- _What you should do_
Each record below must be returned exactly, with no line left out.

- _Available records_
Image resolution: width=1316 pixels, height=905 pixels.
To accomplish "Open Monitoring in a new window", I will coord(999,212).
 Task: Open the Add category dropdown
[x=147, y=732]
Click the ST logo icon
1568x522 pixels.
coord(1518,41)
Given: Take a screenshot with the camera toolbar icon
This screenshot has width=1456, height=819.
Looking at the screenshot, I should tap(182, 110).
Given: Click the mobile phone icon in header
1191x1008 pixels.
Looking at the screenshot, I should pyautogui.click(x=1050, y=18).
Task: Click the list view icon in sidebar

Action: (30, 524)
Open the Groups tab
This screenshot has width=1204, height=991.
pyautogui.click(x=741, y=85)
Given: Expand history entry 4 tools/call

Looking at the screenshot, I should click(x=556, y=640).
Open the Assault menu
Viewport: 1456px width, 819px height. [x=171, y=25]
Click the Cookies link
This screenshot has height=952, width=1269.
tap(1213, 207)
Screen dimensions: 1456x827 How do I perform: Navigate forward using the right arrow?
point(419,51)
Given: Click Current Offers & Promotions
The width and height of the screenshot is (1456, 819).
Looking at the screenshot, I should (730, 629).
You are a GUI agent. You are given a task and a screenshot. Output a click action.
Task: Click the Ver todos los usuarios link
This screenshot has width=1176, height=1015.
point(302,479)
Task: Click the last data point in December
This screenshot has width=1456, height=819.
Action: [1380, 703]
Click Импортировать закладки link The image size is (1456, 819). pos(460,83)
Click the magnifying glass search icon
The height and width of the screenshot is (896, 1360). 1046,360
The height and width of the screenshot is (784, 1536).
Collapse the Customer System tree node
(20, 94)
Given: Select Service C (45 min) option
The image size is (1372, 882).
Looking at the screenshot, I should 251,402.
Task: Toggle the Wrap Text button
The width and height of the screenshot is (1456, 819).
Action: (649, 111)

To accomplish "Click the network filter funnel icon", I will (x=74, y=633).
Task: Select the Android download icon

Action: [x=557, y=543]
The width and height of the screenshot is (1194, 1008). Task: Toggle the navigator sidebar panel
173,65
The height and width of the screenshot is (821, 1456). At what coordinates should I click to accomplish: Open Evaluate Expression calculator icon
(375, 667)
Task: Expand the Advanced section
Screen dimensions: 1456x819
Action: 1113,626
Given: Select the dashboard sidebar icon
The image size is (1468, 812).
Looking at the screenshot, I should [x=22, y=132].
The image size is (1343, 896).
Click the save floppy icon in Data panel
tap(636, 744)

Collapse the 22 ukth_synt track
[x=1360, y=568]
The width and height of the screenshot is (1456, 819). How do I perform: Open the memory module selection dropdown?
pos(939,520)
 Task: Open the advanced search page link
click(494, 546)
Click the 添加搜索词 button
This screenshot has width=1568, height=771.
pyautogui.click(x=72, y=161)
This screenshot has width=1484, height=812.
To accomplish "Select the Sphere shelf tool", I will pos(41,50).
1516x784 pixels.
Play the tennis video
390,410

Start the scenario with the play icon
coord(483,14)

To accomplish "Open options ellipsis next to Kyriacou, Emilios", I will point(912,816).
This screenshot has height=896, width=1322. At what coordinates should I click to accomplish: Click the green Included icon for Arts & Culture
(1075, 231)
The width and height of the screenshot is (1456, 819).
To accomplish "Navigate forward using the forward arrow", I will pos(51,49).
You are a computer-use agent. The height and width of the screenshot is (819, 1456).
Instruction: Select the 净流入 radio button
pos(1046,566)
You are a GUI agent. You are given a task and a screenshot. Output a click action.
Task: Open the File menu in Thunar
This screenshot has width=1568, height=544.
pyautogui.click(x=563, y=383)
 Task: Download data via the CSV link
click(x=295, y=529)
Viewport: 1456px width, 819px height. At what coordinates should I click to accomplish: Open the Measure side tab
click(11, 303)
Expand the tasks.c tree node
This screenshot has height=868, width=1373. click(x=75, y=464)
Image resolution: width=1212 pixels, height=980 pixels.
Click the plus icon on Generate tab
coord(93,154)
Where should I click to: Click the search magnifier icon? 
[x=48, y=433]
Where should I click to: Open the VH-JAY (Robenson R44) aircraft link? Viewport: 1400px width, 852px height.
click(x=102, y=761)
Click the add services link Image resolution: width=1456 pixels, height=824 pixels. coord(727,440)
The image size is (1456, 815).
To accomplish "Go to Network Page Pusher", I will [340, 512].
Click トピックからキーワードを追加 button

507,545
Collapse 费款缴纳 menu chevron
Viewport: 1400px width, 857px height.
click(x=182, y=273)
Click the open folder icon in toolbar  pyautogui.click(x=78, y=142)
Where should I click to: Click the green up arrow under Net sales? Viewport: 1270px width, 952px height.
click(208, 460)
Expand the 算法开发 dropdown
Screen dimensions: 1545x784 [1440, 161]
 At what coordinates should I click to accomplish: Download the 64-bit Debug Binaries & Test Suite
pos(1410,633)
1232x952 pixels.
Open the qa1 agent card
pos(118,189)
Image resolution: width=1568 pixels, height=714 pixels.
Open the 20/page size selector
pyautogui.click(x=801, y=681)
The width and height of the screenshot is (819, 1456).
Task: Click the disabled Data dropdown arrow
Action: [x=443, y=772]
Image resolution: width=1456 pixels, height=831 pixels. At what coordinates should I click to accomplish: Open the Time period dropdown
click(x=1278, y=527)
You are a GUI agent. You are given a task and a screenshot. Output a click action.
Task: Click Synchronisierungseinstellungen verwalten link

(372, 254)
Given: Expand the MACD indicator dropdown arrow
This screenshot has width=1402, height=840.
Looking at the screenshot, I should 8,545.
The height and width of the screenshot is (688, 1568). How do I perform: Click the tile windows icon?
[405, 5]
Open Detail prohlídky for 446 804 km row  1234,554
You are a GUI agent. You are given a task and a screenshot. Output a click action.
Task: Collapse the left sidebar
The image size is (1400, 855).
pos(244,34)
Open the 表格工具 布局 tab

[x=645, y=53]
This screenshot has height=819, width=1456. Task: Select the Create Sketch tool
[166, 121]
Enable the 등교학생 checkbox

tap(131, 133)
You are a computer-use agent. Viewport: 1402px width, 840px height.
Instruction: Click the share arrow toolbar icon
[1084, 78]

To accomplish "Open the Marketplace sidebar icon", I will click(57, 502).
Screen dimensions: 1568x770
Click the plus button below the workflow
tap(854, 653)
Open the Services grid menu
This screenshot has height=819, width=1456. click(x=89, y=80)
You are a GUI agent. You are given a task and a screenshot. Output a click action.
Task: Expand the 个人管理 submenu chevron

- _Your solution_
Image resolution: width=1316 pixels, height=905 pixels.
To accomplish "Open Monitoring in a new window", I will coord(999,212).
 Task: Open the Add category dropdown
[x=147, y=732]
Click the ST logo icon
1568x522 pixels.
coord(1518,41)
Given: Take a screenshot with the camera toolbar icon
This screenshot has width=1456, height=819.
Looking at the screenshot, I should tap(182, 110).
Given: Click the mobile phone icon in header
1191x1008 pixels.
Looking at the screenshot, I should pyautogui.click(x=1050, y=18).
Task: Click the list view icon in sidebar

Action: (30, 524)
Open the Groups tab
This screenshot has width=1204, height=991.
pyautogui.click(x=741, y=85)
Given: Expand history entry 4 tools/call

Looking at the screenshot, I should click(x=556, y=640).
Open the Assault menu
Viewport: 1456px width, 819px height. [x=171, y=25]
Click the Cookies link
This screenshot has height=952, width=1269.
tap(1213, 207)
Screen dimensions: 1456x827 How do I perform: Navigate forward using the right arrow?
point(419,51)
Given: Click Current Offers & Promotions
The width and height of the screenshot is (1456, 819).
Looking at the screenshot, I should (730, 629).
You are a GUI agent. You are given a task and a screenshot. Output a click action.
Task: Click the Ver todos los usuarios link
This screenshot has width=1176, height=1015.
point(302,479)
Task: Click the last data point in December
This screenshot has width=1456, height=819.
Action: [1380, 703]
Click Импортировать закладки link The image size is (1456, 819). pos(460,83)
Click the magnifying glass search icon
The height and width of the screenshot is (896, 1360). 1046,360
The height and width of the screenshot is (784, 1536).
Collapse the Customer System tree node
(20, 94)
Given: Select Service C (45 min) option
The image size is (1372, 882).
Looking at the screenshot, I should 251,402.
Task: Toggle the Wrap Text button
The width and height of the screenshot is (1456, 819).
Action: (649, 111)

To accomplish "Click the network filter funnel icon", I will (x=74, y=633).
Task: Select the Android download icon

Action: [x=557, y=543]
The width and height of the screenshot is (1194, 1008). Task: Toggle the navigator sidebar panel
173,65
The height and width of the screenshot is (821, 1456). At what coordinates should I click to accomplish: Open Evaluate Expression calculator icon
(375, 667)
Task: Expand the Advanced section
Screen dimensions: 1456x819
Action: 1113,626
Given: Select the dashboard sidebar icon
The image size is (1468, 812).
Looking at the screenshot, I should [x=22, y=132].
The image size is (1343, 896).
Click the save floppy icon in Data panel
tap(636, 744)

Collapse the 22 ukth_synt track
[x=1360, y=568]
The width and height of the screenshot is (1456, 819). How do I perform: Open the memory module selection dropdown?
pos(939,520)
 Task: Open the advanced search page link
click(494, 546)
Click the 添加搜索词 button
This screenshot has width=1568, height=771.
pyautogui.click(x=72, y=161)
This screenshot has width=1484, height=812.
To accomplish "Select the Sphere shelf tool", I will pos(41,50).
1516x784 pixels.
Play the tennis video
390,410

Start the scenario with the play icon
coord(483,14)

To accomplish "Open options ellipsis next to Kyriacou, Emilios", I will point(912,816).
This screenshot has height=896, width=1322. At what coordinates should I click to accomplish: Click the green Included icon for Arts & Culture
(1075, 231)
The width and height of the screenshot is (1456, 819).
To accomplish "Navigate forward using the forward arrow", I will pos(51,49).
You are a computer-use agent. The height and width of the screenshot is (819, 1456).
Instruction: Select the 净流入 radio button
pos(1046,566)
You are a GUI agent. You are given a task and a screenshot. Output a click action.
Task: Open the File menu in Thunar
This screenshot has width=1568, height=544.
pyautogui.click(x=563, y=383)
 Task: Download data via the CSV link
click(x=295, y=529)
Viewport: 1456px width, 819px height. At what coordinates should I click to accomplish: Open the Measure side tab
click(11, 303)
Expand the tasks.c tree node
This screenshot has height=868, width=1373. click(x=75, y=464)
Image resolution: width=1212 pixels, height=980 pixels.
Click the plus icon on Generate tab
coord(93,154)
Where should I click to: Click the search magnifier icon? 
[x=48, y=433]
Where should I click to: Open the VH-JAY (Robenson R44) aircraft link? Viewport: 1400px width, 852px height.
click(x=102, y=761)
Click the add services link Image resolution: width=1456 pixels, height=824 pixels. coord(727,440)
The image size is (1456, 815).
To accomplish "Go to Network Page Pusher", I will [340, 512].
Click トピックからキーワードを追加 button

507,545
Collapse 费款缴纳 menu chevron
Viewport: 1400px width, 857px height.
click(x=182, y=273)
Click the open folder icon in toolbar  pyautogui.click(x=78, y=142)
Where should I click to: Click the green up arrow under Net sales? Viewport: 1270px width, 952px height.
click(208, 460)
Expand the 算法开发 dropdown
Screen dimensions: 1545x784 [1440, 161]
 At what coordinates should I click to accomplish: Download the 64-bit Debug Binaries & Test Suite
pos(1410,633)
1232x952 pixels.
Open the qa1 agent card
pos(118,189)
Image resolution: width=1568 pixels, height=714 pixels.
Open the 20/page size selector
pyautogui.click(x=801, y=681)
The width and height of the screenshot is (819, 1456).
Task: Click the disabled Data dropdown arrow
Action: [x=443, y=772]
Image resolution: width=1456 pixels, height=831 pixels. At what coordinates should I click to accomplish: Open the Time period dropdown
click(x=1278, y=527)
You are a GUI agent. You are given a task and a screenshot. Output a click action.
Task: Click Synchronisierungseinstellungen verwalten link

(372, 254)
Given: Expand the MACD indicator dropdown arrow
This screenshot has width=1402, height=840.
Looking at the screenshot, I should 8,545.
The height and width of the screenshot is (688, 1568). How do I perform: Click the tile windows icon?
[405, 5]
Open Detail prohlídky for 446 804 km row  1234,554
You are a GUI agent. You are given a task and a screenshot. Output a click action.
Task: Collapse the left sidebar
The image size is (1400, 855).
pos(244,34)
Open the 表格工具 布局 tab

[x=645, y=53]
This screenshot has height=819, width=1456. Task: Select the Create Sketch tool
[166, 121]
Enable the 등교학생 checkbox

tap(131, 133)
You are a computer-use agent. Viewport: 1402px width, 840px height.
Instruction: Click the share arrow toolbar icon
[1084, 78]

To accomplish "Open the Marketplace sidebar icon", I will click(57, 502).
Screen dimensions: 1568x770
Click the plus button below the workflow
tap(854, 653)
Open the Services grid menu
This screenshot has height=819, width=1456. click(x=89, y=80)
You are a GUI agent. You are given a task and a screenshot. Output a click action.
Task: Expand the 个人管理 submenu chevron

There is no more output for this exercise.